TASK TO COMPLETE
Look for the line that contains "Политика конфиденциальности (592, 1044)"; output that line and every line after it exactly, through the final line of the material below, and nothing else.

......

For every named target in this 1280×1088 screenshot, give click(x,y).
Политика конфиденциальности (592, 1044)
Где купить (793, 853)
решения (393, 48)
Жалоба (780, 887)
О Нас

......

RESPONSE
Политика конфиденциальности (592, 1044)
Где купить (793, 853)
решения (393, 48)
Жалоба (780, 887)
О Нас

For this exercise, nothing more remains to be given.